No entanto, em relação ao registro da campanha no calendário oficial de eventos, ocorre violação à reserva de iniciativa do Chefe do Executivo para deflagrar o processo legislativo. Isso porque o calendário oficial de eventos municipais é instituído por meio de lei municipal de iniciativa do Chefe do Executivo, por se tratar de matéria atinente à organização administrativa, nos exatos termos do artigo 61, § 1º, II, “b”, da Constituição Federal, aplicável por simetria aos Estados e Municípios, em virtude de sua natureza de norma constitucional de reprodução obrigatória. No mesmo sentido, o artigo 52, VI, da Lei Orgânica Municipal refere competir privativamente ao Prefeito “dispor sobre a organização e o funcionamento da Administração Municipal, na forma da Lei.” Portanto, tratando-se de matéria relativa à organização administrativa do Município de Guaíba, que despende recursos, pessoal e força de trabalho para a realização dos eventos, convém esclarecer que a iniciativa de projeto de lei para incluir eventos no calendário oficial é do Chefe do Executivo.

Nesse sentido, destaca-se o posicionamento da jurisprudência:

AGRAVO REGIMENTAL. DECISÃO QUE INDEFERIU O PEDIDO LIMINAR EM AÇÃO DIRETA DE INCONSTITUCIONALIDADE. LEI Nº 6.019/2013, QUE INCLUI NO CALENDÁRIO OFICIAL DE EVENTOS DO MUNICÍPIO DE PELOTAS AS FESTAS DE IEMANJÁ E NOSSA SENHORA DOS NAVEGANTES E DÁ OUTRAS PROVIDÊNCIAS. VÍCIO DE ORIGEM. MATÉRIA DE INICIATIVA PRIVATIVA DO PREFEITO. AUMENTO DE DESPESA. VÍCIO MATERIAL. VIOLAÇÃO DO PRINCÍPIO DA SEPARAÇÃO DOS PODERES. CONCESSÃO DA LIMINAR PARA SUSPENDER OS EFEITOS DA LEI IMPUGNADA. POR MAIORIA, DERAM PROVIMENTO AO AGRAVO REGIMENTAL. (Agravo Regimental Nº 70057704108, Tribunal Pleno, Tribunal de Justiça do RS, Relator: Francisco José Moesch, Julgado em 26/05/2014).

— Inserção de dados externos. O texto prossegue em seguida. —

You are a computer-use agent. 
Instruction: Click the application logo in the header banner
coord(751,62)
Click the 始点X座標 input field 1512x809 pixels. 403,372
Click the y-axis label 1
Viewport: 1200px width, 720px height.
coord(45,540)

Quanto ao art. 3º, ele institui uma permissão para que o Poder Executivo organize calendário de atividades a serem desenvolvidas durante a semana municipal. As disposições de natureza meramente autorizativa têm por finalidade contornar a limitação constitucional da iniciativa para evitar a configuração de inconstitucionalidade, o que, contudo, não tem esse efeito.

No âmbito da CCJ da Câmara dos Deputados, é corrente o entendimento de que projetos de lei com disposições autorizativas são inconstitucionais, tendo sido editada, em 1994, a Súmula de Jurisprudência nº 1: “Projeto de lei, de autoria de Deputado ou Senador, que autoriza o Poder Executivo a tomar determinada providência, que é de sua competência exclusiva, é inconstitucional.

Além do mais, é preciso destacar a falta de juridicidade nos projetos de lei simplesmente autorizativos. Para melhor esclarecer essa questão, registra-se a lição de Miguel Reale (Lições Preliminares de Direito, 27. ed., São Paulo: Saraiva, 2002, p. 163):

Lei, no sentido técnico desta palavra, só existe quando a norma escrita é constitutiva de direito, ou, esclarecendo melhor, quando ela introduz algo de novo com caráter obrigatório no sistema jurídico em vigor, disciplinando comportamentos individuais ou atividades públicas. (...) Nesse quadro, somente a lei, em seu sentido próprio, é capaz de inovar no Direito já existente, isto é, de conferir, de maneira originária, pelo simples fato de sua publicação e vigência, direitos e deveres a que todos devemos respeito.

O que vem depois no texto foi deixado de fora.